Beyond these logistical and practical issues, much of the APSC will have limited consequences and, unlike for the AEC, involves little preparatory work. Timor-Leste signed the 1967 Treaty of Amity and Cooperation in Southeast Asia (and various amendments) in 2002 and it upholds the values of durable regional peace, territorial integrity, peaceful resolution of disputes, and non-interference in the domestic political affairs of member nations. Indeed, ASEAN credits itself for consisting of “caring societies”, although it must be stated that this “caring” is not consistent with the ample expressions of state authoritarianism, violence and human rights violations across Southeast Asia. Timor-Leste’s democracy appears commendable by comparison. Just as Timor-Leste could pass on a few lessons to its ASEAN friends, it must also resist a home-grown authoritarian temptation for which ASEAN could provide tacit approval.

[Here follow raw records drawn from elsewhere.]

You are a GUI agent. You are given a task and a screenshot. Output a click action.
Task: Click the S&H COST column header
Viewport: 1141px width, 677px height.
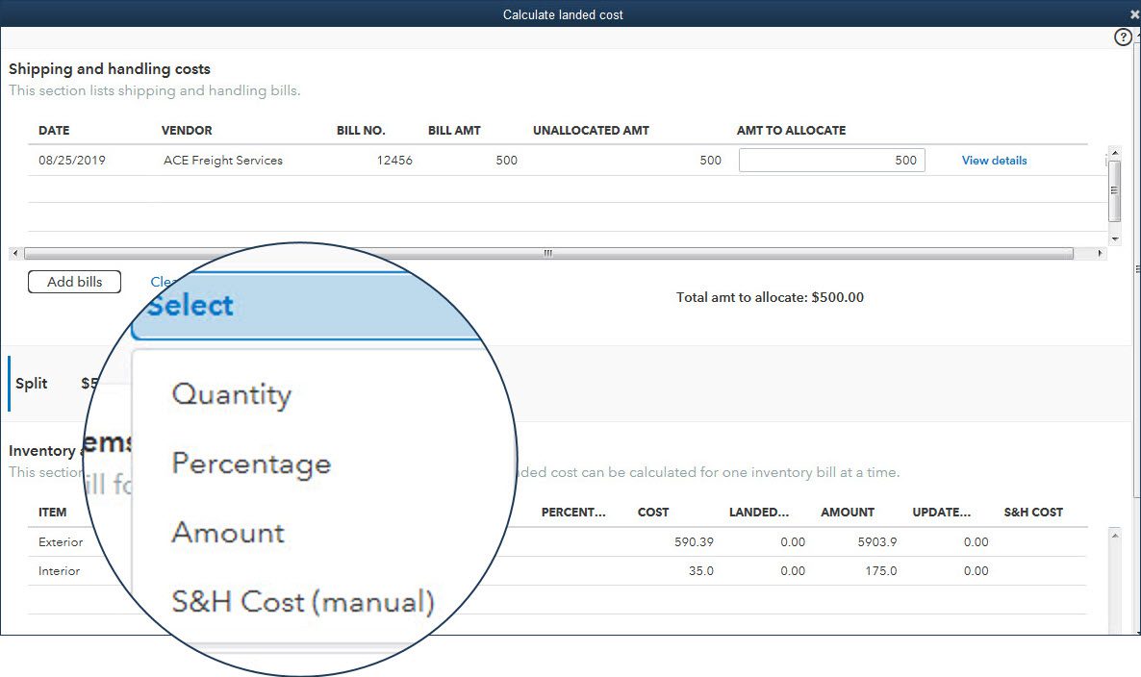(x=1032, y=513)
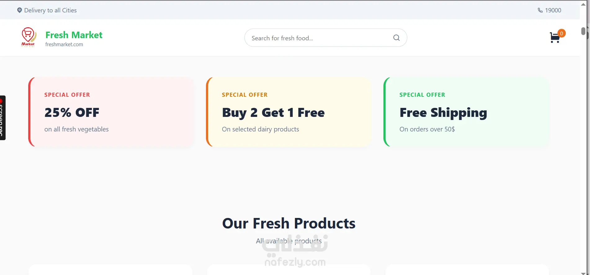Call the 19000 phone number
The height and width of the screenshot is (275, 590).
pos(553,10)
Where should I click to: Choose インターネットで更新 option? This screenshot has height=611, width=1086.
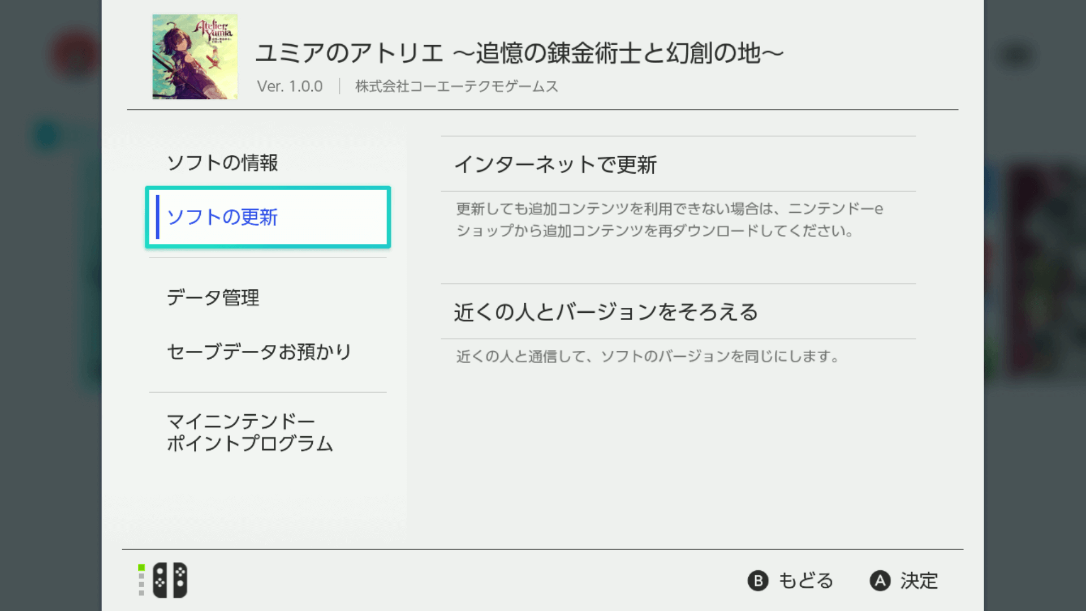555,165
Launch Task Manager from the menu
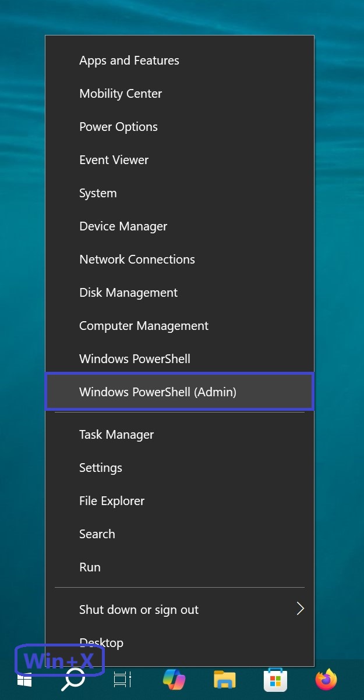Image resolution: width=364 pixels, height=700 pixels. pos(116,435)
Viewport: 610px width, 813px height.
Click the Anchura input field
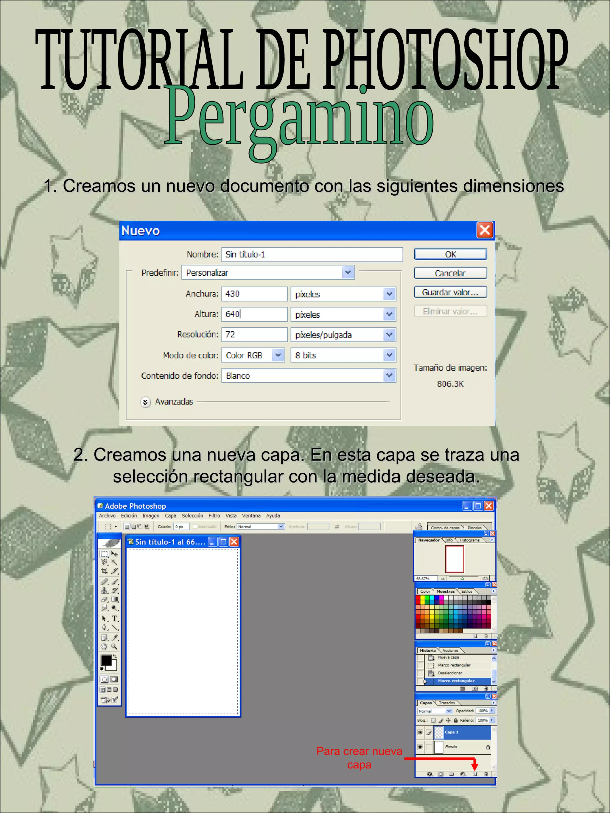coord(254,294)
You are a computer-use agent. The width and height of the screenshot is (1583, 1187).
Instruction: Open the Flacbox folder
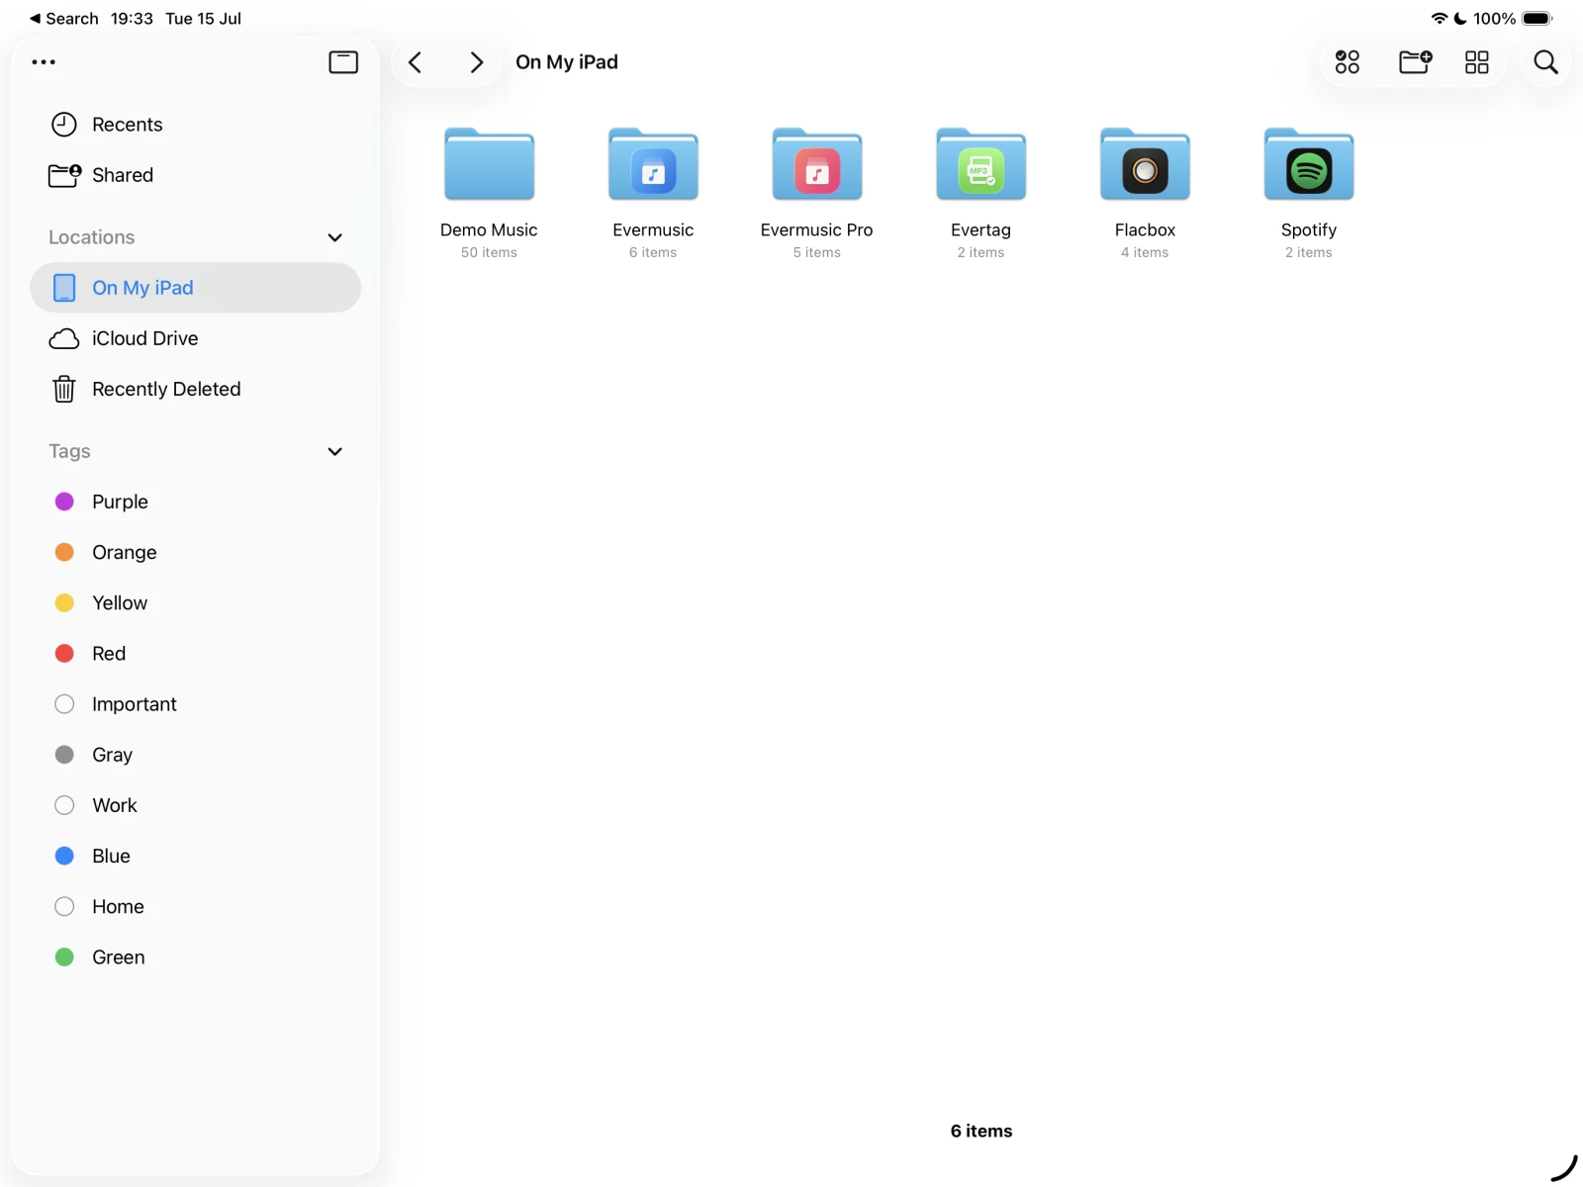[x=1145, y=166]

The final Pillar of ASEAN is the ASEAN Socio-Cultural Community (ASCC). The ASCC focuses on human development. It envisages a Community that promotes social welfare, poverty eradication, education, equality of opportunity, human rights, environmental protection, cooperation on climate and natural disasters, all underpinned by a deep respect for cultural diversity and an (arguably facile) pledge to ‘narrow the gap’ between wealthier and poorer members. The inter-governmental activities designed to execute the ASCC agenda are equally diverse, if limited. Fundasaun Mahein does not discuss these activities here in detail. We only want to alert readers to the dangers of subscribing uncritically to ASCC human welfare rhetoric, which is contradicted by the ASEAN principle of non-interference in domestic matters of member nations. In practice, the ASCC depoliticises human rights by avoiding discussion of State abuses while enthusiastically holding criminal networks accountable.

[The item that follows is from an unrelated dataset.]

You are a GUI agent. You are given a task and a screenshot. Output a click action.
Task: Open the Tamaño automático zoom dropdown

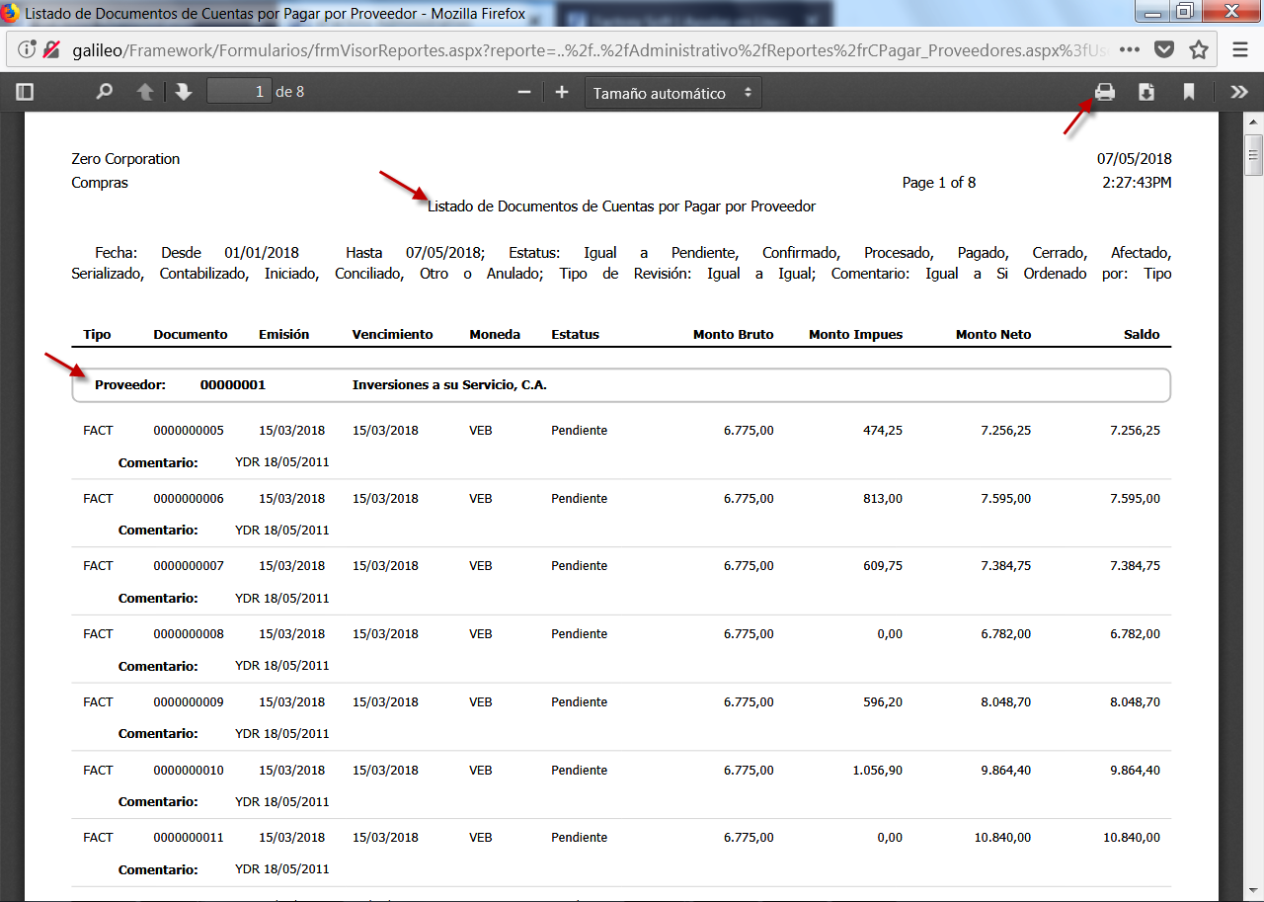click(672, 93)
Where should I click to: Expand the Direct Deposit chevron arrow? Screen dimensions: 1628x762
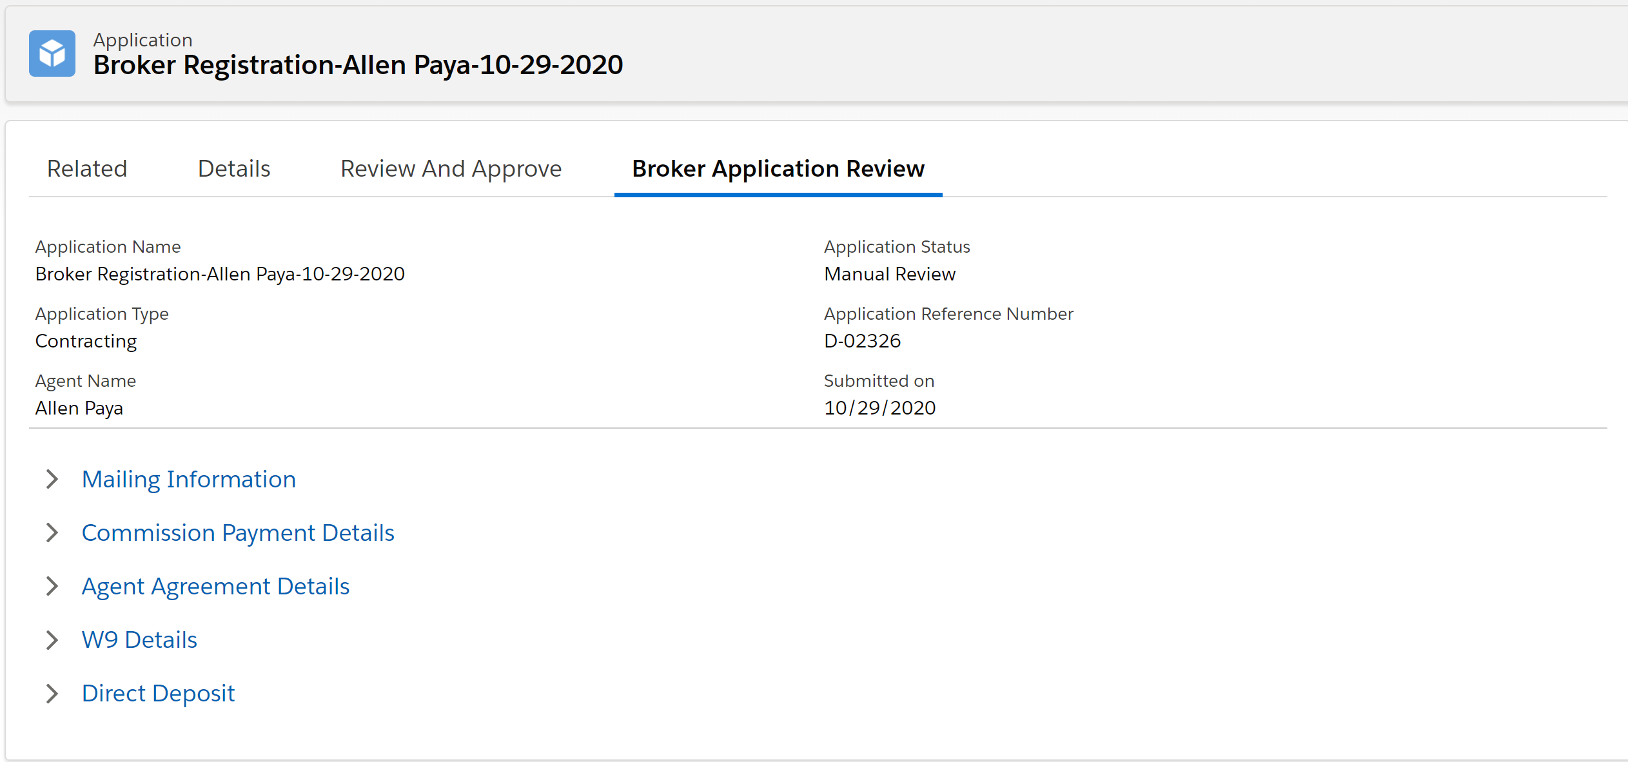pyautogui.click(x=52, y=693)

To conclude on a reflective note, readers will be aware that in this communiqué, Fundasaun Mahein has departed from its usual approach of identifying tangible problems (usually related to security) in Timor-Leste society, examining their causes and effects, stimulating debate and advocating for the implementation of remedial policy. This is clearly not possible when it comes to Timor-Leste’s imminent accession to ASEAN and its subsequent trajectory, not only because it lies in the nebulous future but also because its ramifications will surely be complex, both positive and negative. At this stage, Fundasaun Mahein can only reasonably advocate for the need for more, and broader, public discussion. Such discussion should go beyond Timor-Leste’s diplomatic and domestic political discourse by addressing some of the potential issues that, perhaps, Timor-Leste might well anticipate now and be prepared for later.